** Goal **
Copy the items below word for word, starting at the line containing "Click the headset Support ticket icon" and continuing through the final line of the items, both ends included.

-------- The data --------

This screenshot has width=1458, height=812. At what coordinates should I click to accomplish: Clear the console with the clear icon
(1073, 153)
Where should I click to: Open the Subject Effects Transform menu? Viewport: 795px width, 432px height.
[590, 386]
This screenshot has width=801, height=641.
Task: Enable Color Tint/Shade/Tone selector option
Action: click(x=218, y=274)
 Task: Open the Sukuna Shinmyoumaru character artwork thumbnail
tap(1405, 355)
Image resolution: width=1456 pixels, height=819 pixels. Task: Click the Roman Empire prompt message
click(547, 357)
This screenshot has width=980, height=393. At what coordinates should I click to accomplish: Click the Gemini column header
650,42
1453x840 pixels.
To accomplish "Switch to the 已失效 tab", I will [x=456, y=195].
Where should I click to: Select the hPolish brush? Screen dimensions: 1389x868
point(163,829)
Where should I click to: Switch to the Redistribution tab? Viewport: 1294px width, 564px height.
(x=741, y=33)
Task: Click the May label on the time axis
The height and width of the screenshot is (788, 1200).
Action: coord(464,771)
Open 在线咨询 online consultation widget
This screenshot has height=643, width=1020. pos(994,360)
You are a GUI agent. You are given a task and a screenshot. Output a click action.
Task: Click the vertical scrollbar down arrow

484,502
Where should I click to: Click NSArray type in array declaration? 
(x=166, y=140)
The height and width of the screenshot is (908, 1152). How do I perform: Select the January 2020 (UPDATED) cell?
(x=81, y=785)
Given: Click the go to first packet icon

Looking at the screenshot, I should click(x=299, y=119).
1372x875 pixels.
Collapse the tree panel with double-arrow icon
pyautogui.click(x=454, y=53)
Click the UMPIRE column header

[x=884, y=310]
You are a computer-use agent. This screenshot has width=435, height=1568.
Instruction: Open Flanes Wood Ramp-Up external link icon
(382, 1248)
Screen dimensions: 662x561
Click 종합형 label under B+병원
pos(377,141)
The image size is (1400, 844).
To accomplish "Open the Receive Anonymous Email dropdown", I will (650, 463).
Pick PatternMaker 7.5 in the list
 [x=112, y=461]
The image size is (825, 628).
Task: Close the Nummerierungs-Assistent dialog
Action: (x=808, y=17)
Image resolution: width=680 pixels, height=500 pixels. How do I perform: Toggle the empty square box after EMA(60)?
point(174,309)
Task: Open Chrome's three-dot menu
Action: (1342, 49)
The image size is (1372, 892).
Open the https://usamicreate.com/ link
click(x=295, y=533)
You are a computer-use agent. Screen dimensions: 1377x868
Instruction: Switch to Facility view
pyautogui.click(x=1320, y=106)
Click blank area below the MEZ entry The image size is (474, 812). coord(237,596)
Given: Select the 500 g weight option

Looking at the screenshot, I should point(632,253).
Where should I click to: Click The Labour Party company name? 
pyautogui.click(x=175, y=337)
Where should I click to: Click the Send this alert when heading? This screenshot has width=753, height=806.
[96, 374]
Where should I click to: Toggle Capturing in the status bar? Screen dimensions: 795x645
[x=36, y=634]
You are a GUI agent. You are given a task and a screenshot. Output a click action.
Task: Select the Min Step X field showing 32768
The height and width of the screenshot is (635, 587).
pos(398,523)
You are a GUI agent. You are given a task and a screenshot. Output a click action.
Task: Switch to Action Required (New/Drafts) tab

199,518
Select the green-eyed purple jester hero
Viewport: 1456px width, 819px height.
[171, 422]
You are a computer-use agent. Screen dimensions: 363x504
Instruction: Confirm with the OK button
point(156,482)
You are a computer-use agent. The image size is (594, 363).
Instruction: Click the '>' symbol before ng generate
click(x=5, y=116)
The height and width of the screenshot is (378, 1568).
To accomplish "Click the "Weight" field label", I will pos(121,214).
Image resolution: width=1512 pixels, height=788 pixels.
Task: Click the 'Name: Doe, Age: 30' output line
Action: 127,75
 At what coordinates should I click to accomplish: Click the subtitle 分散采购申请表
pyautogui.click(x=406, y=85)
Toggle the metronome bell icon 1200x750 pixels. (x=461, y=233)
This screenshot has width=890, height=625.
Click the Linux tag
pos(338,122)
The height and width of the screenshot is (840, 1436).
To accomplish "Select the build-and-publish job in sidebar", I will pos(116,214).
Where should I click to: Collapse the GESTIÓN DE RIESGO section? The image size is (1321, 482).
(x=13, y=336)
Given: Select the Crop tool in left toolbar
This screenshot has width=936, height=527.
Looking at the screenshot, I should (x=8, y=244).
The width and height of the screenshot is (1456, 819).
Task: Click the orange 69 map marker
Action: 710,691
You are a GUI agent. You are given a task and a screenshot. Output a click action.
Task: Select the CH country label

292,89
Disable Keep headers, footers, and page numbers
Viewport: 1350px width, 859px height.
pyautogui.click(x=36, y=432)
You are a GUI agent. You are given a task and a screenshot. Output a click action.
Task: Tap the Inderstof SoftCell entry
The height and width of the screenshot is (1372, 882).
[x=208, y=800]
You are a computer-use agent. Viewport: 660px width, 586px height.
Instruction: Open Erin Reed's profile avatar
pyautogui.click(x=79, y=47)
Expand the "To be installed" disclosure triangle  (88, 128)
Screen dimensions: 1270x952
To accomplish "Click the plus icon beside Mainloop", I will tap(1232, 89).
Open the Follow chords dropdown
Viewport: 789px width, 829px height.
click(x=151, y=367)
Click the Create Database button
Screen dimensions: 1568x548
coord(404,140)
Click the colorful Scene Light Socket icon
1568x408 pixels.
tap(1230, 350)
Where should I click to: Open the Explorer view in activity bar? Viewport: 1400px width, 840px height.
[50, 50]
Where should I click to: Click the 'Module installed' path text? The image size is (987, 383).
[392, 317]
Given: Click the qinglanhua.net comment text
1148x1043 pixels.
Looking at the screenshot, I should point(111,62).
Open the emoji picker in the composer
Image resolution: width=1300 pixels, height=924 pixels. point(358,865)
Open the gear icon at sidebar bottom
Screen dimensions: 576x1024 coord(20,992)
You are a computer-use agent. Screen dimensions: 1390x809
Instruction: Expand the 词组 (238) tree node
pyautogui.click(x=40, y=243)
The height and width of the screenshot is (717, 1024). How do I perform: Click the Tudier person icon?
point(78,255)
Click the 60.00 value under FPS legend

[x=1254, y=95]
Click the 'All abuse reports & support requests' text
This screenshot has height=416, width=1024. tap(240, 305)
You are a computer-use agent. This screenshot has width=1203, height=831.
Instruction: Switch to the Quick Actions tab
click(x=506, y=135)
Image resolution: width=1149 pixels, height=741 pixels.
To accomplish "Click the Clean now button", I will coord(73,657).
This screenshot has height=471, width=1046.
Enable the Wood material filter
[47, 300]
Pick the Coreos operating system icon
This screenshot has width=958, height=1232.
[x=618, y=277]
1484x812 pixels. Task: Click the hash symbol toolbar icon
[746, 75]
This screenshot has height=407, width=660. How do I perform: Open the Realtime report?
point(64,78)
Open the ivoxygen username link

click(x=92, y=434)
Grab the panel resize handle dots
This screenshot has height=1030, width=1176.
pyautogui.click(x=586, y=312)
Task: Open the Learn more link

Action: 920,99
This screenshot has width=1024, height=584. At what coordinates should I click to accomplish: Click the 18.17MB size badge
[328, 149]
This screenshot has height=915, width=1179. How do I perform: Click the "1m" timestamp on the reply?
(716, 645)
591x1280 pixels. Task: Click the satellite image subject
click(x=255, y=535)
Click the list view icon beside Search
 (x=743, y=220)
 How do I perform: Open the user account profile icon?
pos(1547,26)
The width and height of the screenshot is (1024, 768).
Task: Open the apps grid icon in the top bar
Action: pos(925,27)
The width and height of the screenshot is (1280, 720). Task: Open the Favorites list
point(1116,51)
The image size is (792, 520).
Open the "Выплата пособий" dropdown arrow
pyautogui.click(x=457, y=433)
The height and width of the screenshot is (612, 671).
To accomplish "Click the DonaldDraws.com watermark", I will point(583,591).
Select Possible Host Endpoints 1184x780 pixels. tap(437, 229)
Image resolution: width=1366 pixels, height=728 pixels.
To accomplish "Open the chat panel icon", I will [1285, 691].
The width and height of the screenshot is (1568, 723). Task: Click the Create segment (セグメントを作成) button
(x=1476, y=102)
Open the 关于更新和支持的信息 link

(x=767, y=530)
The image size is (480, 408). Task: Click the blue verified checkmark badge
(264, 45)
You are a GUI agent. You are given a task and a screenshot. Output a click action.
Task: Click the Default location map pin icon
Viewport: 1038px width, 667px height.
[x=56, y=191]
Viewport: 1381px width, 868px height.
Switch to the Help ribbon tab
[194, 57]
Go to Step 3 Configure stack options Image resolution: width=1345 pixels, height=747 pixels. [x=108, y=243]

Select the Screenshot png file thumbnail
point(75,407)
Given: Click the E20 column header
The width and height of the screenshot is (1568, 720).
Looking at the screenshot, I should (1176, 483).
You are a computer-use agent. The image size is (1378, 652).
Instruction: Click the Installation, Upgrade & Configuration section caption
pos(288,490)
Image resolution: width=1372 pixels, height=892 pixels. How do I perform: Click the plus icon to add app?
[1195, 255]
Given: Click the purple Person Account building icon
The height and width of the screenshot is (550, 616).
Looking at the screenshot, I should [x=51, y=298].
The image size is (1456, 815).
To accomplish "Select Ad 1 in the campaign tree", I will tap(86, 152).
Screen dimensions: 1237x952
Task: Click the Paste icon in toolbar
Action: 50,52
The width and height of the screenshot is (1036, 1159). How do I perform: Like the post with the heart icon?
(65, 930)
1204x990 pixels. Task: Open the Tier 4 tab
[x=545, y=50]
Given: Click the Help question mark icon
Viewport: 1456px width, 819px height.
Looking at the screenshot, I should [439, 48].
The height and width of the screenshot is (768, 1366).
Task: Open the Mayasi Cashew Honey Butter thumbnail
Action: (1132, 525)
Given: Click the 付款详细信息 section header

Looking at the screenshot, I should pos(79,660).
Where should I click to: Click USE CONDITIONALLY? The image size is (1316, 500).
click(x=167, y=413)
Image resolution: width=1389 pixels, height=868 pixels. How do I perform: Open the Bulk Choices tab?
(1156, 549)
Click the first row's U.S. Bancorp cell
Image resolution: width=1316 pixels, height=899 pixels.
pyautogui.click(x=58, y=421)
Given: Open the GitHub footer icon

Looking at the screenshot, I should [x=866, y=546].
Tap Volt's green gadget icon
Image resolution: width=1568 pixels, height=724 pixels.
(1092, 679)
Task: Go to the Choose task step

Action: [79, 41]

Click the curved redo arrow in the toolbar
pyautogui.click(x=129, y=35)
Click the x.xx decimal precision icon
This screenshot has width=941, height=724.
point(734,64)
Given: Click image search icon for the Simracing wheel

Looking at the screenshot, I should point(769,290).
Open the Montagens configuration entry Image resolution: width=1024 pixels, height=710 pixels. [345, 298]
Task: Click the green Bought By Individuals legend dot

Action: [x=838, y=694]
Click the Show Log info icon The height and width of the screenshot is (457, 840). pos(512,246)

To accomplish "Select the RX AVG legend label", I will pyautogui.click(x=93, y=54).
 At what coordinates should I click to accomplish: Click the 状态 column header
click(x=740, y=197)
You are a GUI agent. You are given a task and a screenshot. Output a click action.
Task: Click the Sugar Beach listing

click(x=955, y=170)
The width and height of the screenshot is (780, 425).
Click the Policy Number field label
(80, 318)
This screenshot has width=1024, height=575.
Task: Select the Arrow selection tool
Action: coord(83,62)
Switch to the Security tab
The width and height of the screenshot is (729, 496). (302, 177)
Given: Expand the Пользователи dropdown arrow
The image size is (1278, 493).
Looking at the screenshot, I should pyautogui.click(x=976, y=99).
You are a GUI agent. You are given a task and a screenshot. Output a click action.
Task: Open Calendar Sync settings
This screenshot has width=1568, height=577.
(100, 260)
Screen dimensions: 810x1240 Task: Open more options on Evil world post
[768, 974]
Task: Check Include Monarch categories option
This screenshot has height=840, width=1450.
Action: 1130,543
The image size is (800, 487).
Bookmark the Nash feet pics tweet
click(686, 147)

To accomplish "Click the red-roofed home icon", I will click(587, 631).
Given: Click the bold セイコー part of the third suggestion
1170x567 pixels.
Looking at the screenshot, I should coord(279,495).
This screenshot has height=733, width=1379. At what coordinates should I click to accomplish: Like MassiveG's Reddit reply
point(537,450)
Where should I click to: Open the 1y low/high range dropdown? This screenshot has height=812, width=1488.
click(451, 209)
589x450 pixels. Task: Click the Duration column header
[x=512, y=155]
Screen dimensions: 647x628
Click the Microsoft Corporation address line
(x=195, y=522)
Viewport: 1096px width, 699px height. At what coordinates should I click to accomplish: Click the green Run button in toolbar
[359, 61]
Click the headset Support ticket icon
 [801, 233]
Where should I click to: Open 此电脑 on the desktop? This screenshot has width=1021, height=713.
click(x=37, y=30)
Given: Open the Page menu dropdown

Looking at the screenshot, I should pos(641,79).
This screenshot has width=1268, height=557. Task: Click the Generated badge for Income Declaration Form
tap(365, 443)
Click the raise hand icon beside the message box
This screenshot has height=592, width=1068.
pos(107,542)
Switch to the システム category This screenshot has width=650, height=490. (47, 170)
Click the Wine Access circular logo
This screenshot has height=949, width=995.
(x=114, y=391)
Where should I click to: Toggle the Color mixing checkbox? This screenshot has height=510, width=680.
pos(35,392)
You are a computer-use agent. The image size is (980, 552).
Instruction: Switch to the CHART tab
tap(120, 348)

--------

** Solution to this task **
Click the headset Support ticket icon
 [801, 233]
Where should I click to: Open 此电脑 on the desktop? This screenshot has width=1021, height=713.
click(x=37, y=30)
Given: Open the Page menu dropdown

Looking at the screenshot, I should pos(641,79).
This screenshot has width=1268, height=557. Task: Click the Generated badge for Income Declaration Form
tap(365, 443)
Click the raise hand icon beside the message box
This screenshot has height=592, width=1068.
pos(107,542)
Switch to the システム category This screenshot has width=650, height=490. (47, 170)
Click the Wine Access circular logo
This screenshot has height=949, width=995.
(x=114, y=391)
Where should I click to: Toggle the Color mixing checkbox? This screenshot has height=510, width=680.
pos(35,392)
You are a computer-use agent. The image size is (980, 552).
Instruction: Switch to the CHART tab
tap(120, 348)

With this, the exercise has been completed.